PROBLEM: Scan the entries for the word "right". Every line that has it should be copied.
☆ ☆ ☆
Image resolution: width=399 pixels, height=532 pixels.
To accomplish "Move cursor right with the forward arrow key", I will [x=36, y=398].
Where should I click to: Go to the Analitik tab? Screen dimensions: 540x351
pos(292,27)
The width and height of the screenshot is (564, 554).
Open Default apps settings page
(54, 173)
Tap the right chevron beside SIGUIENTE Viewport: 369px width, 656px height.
☆ ☆ ☆
OUTPUT:
To accomplish "Move cursor right with the forward arrow key", I will [x=36, y=398].
Tap the right chevron beside SIGUIENTE Viewport: 369px width, 656px height.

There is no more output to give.